• **TASK OBJECTIVE**:
Every line with "button" in it must be copied from the data.

• **EXERCISE MATERIAL**:
--- START ---

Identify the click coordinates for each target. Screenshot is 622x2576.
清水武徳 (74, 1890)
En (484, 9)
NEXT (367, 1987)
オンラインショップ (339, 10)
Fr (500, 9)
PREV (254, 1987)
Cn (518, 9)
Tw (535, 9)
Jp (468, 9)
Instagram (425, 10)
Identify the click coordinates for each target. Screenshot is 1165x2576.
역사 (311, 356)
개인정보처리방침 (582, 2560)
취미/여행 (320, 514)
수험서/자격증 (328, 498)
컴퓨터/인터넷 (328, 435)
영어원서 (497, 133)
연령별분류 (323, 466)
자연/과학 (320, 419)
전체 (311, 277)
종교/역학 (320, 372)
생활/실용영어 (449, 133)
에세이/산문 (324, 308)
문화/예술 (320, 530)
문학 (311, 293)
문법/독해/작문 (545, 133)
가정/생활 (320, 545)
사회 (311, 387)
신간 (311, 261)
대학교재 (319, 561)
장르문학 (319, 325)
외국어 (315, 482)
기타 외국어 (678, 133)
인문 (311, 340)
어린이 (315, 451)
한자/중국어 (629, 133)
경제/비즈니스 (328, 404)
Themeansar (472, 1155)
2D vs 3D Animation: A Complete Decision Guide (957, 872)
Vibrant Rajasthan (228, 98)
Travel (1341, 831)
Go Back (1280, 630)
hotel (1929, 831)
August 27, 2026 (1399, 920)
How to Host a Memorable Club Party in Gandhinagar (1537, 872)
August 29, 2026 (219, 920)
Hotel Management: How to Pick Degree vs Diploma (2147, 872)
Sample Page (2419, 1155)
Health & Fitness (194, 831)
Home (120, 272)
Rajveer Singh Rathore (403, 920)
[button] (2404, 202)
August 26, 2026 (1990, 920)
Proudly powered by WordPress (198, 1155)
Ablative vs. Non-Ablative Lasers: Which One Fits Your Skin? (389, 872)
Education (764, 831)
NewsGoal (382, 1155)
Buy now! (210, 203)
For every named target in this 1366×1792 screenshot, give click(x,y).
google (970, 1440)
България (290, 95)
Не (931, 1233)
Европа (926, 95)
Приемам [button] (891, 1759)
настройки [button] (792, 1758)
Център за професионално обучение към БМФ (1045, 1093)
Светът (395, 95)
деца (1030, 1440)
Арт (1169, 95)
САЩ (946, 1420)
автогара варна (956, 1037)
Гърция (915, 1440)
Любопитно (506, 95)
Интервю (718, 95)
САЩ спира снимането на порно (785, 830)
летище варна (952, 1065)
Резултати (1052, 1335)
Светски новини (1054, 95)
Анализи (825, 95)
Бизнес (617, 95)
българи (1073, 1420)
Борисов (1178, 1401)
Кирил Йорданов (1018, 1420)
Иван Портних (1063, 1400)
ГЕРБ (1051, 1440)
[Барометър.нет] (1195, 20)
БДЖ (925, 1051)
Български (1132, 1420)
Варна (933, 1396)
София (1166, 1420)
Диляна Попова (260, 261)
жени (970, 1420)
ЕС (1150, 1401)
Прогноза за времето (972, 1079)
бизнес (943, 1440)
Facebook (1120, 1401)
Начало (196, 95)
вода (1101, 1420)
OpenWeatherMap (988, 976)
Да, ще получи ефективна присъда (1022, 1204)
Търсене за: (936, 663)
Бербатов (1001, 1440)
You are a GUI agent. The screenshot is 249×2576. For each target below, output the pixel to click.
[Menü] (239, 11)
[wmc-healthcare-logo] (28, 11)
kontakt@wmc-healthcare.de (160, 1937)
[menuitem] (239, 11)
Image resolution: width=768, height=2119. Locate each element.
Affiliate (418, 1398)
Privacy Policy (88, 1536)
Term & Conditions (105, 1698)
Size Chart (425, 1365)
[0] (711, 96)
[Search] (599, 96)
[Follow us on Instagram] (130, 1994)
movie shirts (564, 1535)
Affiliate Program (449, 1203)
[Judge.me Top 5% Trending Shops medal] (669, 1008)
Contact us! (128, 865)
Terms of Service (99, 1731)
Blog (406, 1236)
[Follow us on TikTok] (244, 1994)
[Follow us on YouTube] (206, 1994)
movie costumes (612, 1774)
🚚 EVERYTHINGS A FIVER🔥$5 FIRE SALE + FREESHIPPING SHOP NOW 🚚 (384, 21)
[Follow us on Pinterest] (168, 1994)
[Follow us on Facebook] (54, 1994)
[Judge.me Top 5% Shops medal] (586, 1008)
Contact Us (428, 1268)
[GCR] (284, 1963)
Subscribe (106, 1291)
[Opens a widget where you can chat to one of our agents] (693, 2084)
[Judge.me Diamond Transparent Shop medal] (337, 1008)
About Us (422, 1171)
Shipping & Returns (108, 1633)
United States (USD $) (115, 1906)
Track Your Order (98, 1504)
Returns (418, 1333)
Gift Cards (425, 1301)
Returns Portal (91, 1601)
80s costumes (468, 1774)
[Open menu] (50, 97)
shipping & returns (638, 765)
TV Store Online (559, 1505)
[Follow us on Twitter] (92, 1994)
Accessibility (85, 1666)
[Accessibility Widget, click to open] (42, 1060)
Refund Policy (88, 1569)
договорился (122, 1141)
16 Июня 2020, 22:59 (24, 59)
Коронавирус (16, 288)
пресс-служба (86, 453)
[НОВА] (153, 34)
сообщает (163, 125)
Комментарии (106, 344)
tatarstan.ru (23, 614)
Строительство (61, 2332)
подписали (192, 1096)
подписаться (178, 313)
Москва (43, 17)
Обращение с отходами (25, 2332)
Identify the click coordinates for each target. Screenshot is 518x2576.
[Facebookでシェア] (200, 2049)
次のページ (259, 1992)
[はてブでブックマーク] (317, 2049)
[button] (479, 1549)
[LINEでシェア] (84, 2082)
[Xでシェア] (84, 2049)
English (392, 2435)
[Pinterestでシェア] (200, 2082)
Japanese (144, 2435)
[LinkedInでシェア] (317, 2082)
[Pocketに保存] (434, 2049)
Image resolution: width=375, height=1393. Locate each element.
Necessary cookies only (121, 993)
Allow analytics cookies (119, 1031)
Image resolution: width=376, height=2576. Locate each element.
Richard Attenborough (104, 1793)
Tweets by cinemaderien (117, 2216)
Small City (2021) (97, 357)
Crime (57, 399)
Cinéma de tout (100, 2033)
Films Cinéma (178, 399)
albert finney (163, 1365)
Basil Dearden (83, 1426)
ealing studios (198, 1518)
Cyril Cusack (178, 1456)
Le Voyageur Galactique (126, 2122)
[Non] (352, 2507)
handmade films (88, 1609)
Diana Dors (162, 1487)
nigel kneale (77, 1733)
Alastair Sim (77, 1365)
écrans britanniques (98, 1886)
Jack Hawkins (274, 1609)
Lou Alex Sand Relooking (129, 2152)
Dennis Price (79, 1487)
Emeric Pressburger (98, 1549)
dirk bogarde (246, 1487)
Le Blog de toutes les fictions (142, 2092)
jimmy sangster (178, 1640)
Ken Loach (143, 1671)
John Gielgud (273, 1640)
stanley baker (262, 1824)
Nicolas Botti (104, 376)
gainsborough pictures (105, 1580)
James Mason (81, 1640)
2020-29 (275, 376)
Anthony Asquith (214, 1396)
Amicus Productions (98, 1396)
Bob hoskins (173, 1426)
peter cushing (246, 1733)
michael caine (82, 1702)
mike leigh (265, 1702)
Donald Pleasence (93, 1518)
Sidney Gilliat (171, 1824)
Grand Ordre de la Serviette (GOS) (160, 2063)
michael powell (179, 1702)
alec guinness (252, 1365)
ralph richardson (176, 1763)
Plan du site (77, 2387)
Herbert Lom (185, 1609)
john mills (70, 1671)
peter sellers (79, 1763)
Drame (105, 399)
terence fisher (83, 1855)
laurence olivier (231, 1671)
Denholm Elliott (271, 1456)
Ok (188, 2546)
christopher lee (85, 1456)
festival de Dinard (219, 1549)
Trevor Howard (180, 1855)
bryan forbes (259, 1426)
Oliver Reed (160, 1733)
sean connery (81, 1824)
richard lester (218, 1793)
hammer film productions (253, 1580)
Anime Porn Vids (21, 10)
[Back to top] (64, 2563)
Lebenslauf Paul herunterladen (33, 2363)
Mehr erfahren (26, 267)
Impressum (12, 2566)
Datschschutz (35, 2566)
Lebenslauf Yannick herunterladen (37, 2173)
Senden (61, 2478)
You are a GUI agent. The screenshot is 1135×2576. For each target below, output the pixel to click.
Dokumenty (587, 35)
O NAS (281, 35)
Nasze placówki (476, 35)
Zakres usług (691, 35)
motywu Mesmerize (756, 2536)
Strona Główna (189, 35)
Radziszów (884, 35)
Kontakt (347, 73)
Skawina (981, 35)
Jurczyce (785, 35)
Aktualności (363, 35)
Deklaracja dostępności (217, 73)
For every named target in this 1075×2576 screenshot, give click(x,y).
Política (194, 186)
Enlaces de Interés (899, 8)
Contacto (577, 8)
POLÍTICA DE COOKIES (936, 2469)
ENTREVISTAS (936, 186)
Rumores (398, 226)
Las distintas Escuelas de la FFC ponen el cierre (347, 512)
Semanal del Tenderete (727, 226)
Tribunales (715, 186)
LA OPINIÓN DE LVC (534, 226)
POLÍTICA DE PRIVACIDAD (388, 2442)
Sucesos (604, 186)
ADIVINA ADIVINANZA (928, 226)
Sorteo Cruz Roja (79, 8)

--- END ---

• **RESULT**:
[button] (2404, 202)
Приемам [button] (891, 1759)
настройки [button] (792, 1758)
[button] (479, 1549)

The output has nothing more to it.